Woman lost @metaverse Instagram handle days after Facebook name change



Liu Guanguan / China News Service
Thea-Mai Baumann had been posting on Instagram using the @metaverse handle for almost a decade when her account was deactivated on November 2nd.
“Your account has been blocked from pretending to be someone else,”[ads1]; the app told her.
Baumann was not quite sure what had happened, but the timing was curious. The account block came just days after Facebook announced its new name, Meta. CEO Mark Zuckerberg said the name reflected the company’s new focus on the vision of the meta-verse, a virtual world meant to facilitate commerce, communication and more. Baumann’s @metaverse handle was suddenly a hot item.
This story is a decade of my life and work. “I did not want my contribution to the meta-verse deleted from the Internet,” Baumann told The New York Times. “It happens to women in technology, to women of color in technology, all the time.”

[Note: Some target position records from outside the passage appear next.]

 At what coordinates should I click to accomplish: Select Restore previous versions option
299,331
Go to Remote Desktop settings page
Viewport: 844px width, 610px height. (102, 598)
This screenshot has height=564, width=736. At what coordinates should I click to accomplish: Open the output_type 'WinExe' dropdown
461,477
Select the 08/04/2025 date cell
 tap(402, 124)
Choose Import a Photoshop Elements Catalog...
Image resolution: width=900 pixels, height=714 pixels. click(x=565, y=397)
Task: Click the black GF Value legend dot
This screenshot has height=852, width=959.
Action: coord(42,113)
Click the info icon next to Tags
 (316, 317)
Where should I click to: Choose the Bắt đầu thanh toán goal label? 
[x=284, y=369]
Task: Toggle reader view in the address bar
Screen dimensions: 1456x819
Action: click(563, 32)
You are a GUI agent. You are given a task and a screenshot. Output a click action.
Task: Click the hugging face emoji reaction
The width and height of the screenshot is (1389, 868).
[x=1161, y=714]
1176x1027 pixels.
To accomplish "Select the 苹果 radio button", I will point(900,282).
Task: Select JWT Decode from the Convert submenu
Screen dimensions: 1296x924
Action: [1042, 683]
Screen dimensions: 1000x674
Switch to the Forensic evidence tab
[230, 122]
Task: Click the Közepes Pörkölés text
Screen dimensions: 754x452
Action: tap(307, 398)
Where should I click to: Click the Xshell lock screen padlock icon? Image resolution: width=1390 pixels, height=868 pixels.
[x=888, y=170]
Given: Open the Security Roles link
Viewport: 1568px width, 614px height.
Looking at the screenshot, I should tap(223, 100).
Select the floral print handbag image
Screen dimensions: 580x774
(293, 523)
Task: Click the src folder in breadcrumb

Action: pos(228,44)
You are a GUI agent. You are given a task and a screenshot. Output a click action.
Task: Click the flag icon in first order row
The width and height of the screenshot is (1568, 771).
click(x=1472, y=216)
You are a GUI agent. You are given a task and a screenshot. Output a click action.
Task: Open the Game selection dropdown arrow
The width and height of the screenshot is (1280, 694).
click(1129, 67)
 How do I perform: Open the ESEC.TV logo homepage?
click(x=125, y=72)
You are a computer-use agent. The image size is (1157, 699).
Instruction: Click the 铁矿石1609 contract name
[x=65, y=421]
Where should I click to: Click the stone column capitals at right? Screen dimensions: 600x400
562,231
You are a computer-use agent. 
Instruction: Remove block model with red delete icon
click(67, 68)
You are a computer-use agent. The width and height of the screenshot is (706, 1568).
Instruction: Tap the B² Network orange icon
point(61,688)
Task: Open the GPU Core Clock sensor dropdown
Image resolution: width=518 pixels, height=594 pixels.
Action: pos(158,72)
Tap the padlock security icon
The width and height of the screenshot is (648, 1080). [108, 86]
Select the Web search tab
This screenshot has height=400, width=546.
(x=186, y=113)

In 2012, when Baumann started Metaverse Makeovers, she grabbed the Instagram handle @metaverse to showcase her art and technology. The Australian had created an app that would display virtual holograms of the company’s nail designs. She envisioned making a whole line of clothes and accessories that would almost be expanded. After five years, funding ran dry, and she began using her Instagram account to promote her other work.
Baumann’s @metaverse account went relatively unnoticed over the years, attracting fewer than 1,000 followers. Then Facebook changed its name.
On October 28, Zuckerberg announced the change in his Connect 2021 keynote, saying that the Facebook name “just does not include everything we do.” Zuckerberg had been selling his idea of the metaverse for several months, telling The Verge in an interview last summer that “the metaverse is a vision that spans many companies – the entire industry,” he said. “It is certainly not something that a company is going to build.”
Baumann, with his many years of experience in running a company based around and named after the concept, would apparently be an ideal partner in that venture.
After Zuckerberg’s keynote, Baumann began receiving unsolicited messages on Instagram, including someone offering to buy @metaverse from her. However, one person gave a warning: “fb are not going to buy it, they are taking it.”
It is unclear whether Meta / Facebook had anything to do with Baumann losing access to her account. Baumann tried to confirm her identity with Instagram, but she did not receive a response for several weeks. She tried to work with an intellectual property lawyer to see what rights she had to get her account back, but she could not afford their services.
When a journalist heard about the story, things changed. On December 4, two days after a New York Times reporter contacted Meta about the account, Baumann suddenly gained access to @metaverse again.
“This account was mistakenly removed for counterfeiting and we have now restored it,” Stepha Otway, a Meta spokeswoman, told Ars. “We are sorry that this happened.”
Baumann’s experience can have a cooling effect on companies ‘and individuals’ willingness to participate in social media for fear of having their online identity arbitrarily confiscated. “Facebook has largely unimpeded discretion in assigning people’s Instagram usernames,” Rebecca Giblin, director of the Intellectual Property Research Institute of Australia at the University of Melbourne, told The New York Times. “There can be good reasons for that – for example, if they are offensive or pretend to be someone in a way that causes confusion.”
“But the @metaverse example highlights the breadth of this power,” Giblin said. Users “have essentially no rights.”